Back to Toronto for a second. Altidore reminds me of Kenny Cooper. I think he should be played as a wide target man on top of a fullback. He doesn't seem to handle being posted up by central defenders. I am reminded of this because in the Portland-Philadelphia game, Oguchi Oneywu was the first center back to give Fanendo Adi a hard time this season. Both are big guys and Gooch held his own. The Timbers responded by letting Adi roam wide to the left where Nagbe plays. Blanco came in from the right, looking like a poor man's version of Giovinco, and Oneywu had a harder time keeping up with the quick waterbug movement of the little guy.

Orlando handed the Red Bulls another defeat despite New York looking pretty decent. Tyler Adams is supposed to be the next hot thing at midfield for the US under 20 crowd, so much so that New York traded Dax McCarty. It seems like that one piece of the puzzle has thrown them just a bit out of sorts to start the season. Orlando, without Kaka, have the best two-striker tandem in the league in Kyle Larin and Carlos Rivas. Those guys are fun to watch like it is 1995 in the Premier League again.
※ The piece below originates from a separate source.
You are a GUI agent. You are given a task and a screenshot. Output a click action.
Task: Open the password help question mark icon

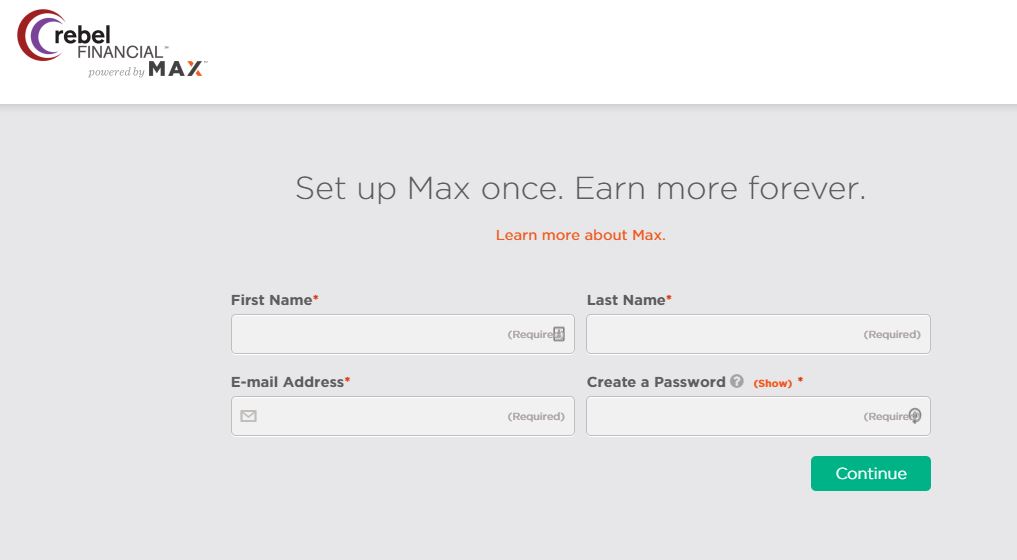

Salt Lake managed a 3-0 win for their new coach in the snow against Vancouver. Vancouver is just reeling now. Two years ago, I thought coach Carl Robinson was a hot commodity, but now he has a tough task to get Vancouver back on track. He opted for a 3-5-2 formation for the first time I have ever seen Vancouver line up that way. It wasn't the three defenders that was the problem. The game was remarkable in that the midfield battle of 3 against 5 was completely dominated by Salt Lake with Beckerman, Mullholand and Rusnak. The Vancouver midfield completed maybe 80 passes all game long. It was ugly.

I watched all of the Atlanta-Toronto game. How does Atlanta manage to hire Tata Martino who won a group in the 2010 World Cup with Paraguay and coached Barcelona in 2013? How does an expansion team field a roster with Parkhust, Mears, Larentowicz and have a trio of Latin attackers so good that Kenwyne Jones is relegated to a 80th minute substitution. Jones is the equal of Kenny Cooper who started at striker for the Timbers in their expansion season. Having said that, Toronto pretty much won the midfield battle in this one. Atlanta are pretty much a vertical team. Opponents are going to learn to sit deeper and keep things in front of them. This game had end-to-end moments like basketball, and that was where Toronto got hurt.

The MLS still has some weird results. Just when it looks like a team is down and out, they pull off an improbable win. Based on this phenomenon, I predict Vancouver to beat Seattle by 3 goals, Philadelphia to beat New York City by 4 goals and Montreal to beat Atlanta by 2 goals this coming weekend. All three are playing home, are bottom of the table and the rumblings have begun - sounds like a sure thing.